INFORMATION GIVEN |

== Segment start ==

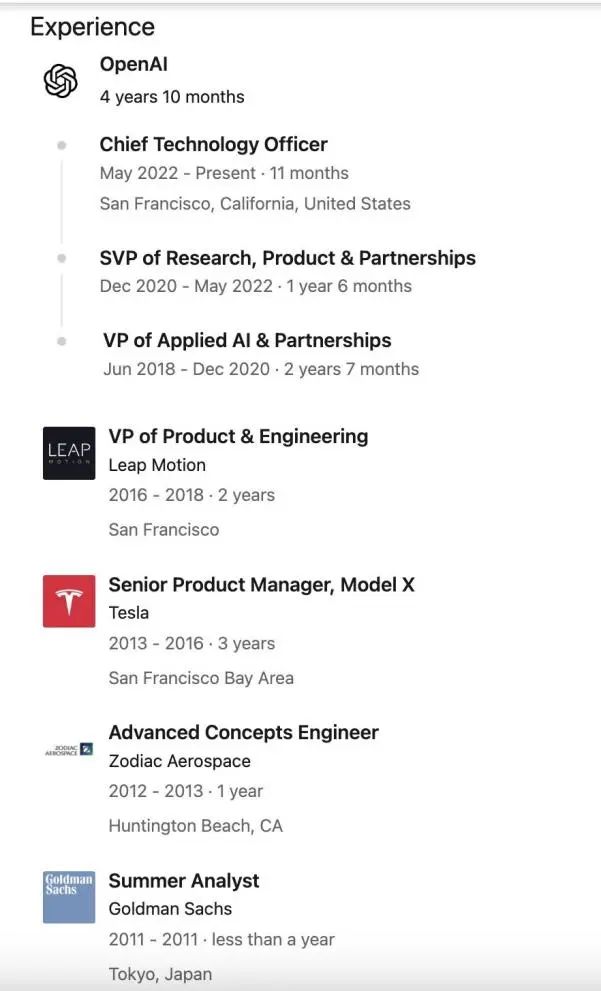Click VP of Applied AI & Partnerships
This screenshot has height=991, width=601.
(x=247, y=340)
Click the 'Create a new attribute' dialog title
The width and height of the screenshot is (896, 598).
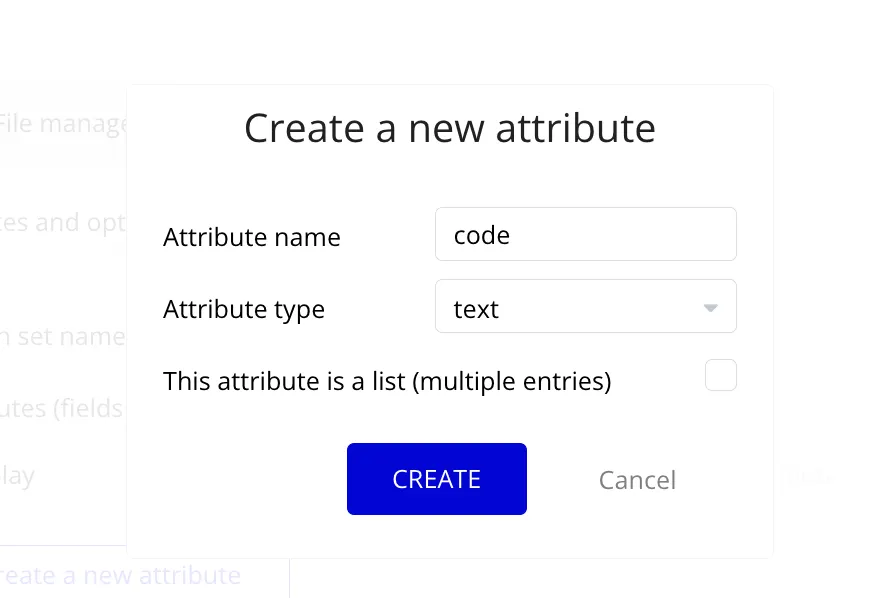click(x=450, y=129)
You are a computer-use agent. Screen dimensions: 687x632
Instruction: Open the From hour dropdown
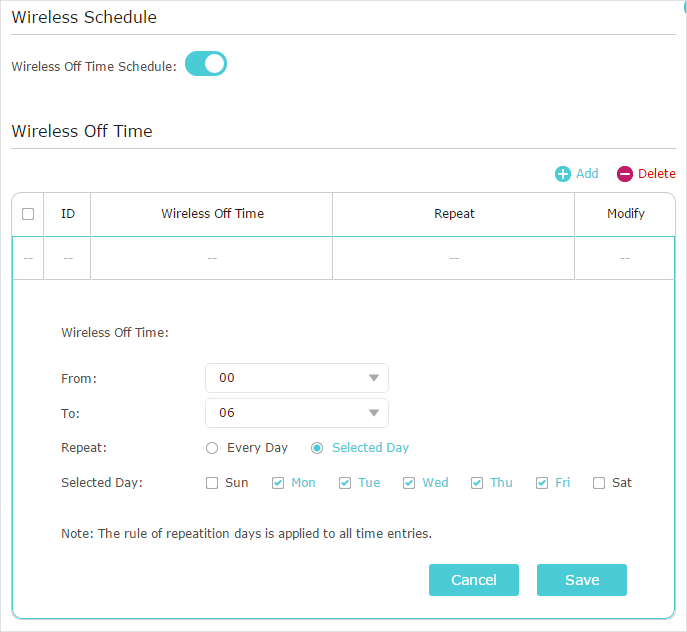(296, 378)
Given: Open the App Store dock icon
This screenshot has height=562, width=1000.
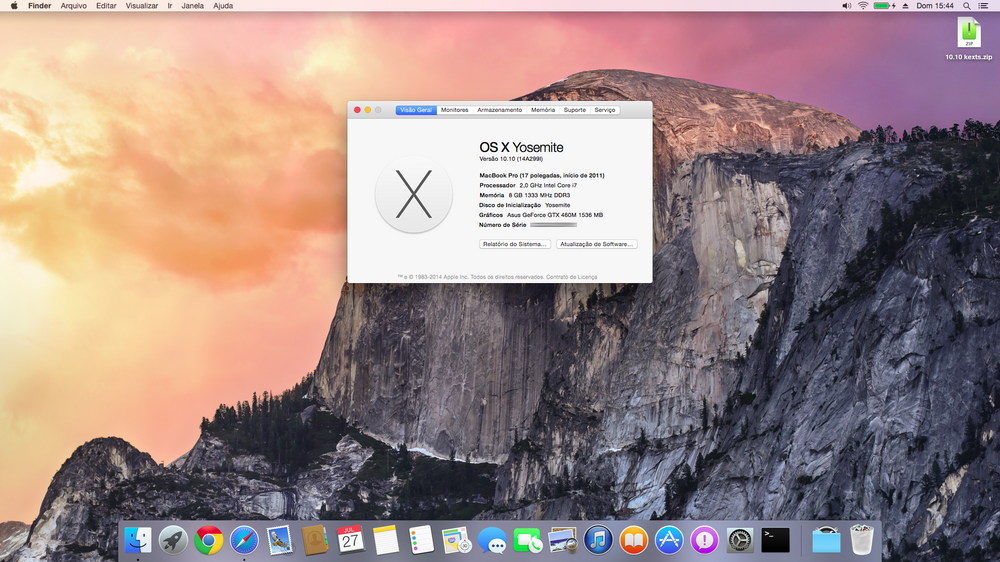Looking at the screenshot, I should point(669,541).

== Segment end ==

For the entries above, print exactly the lines between the one with "Click the 'Create" and the one with "Given: Open the App Store dock icon", inclusive, with no pictures.

Click the 'Create a new attribute' dialog title
The width and height of the screenshot is (896, 598).
click(x=450, y=129)
You are a computer-use agent. Screen dimensions: 687x632
Instruction: Open the From hour dropdown
(296, 378)
Given: Open the App Store dock icon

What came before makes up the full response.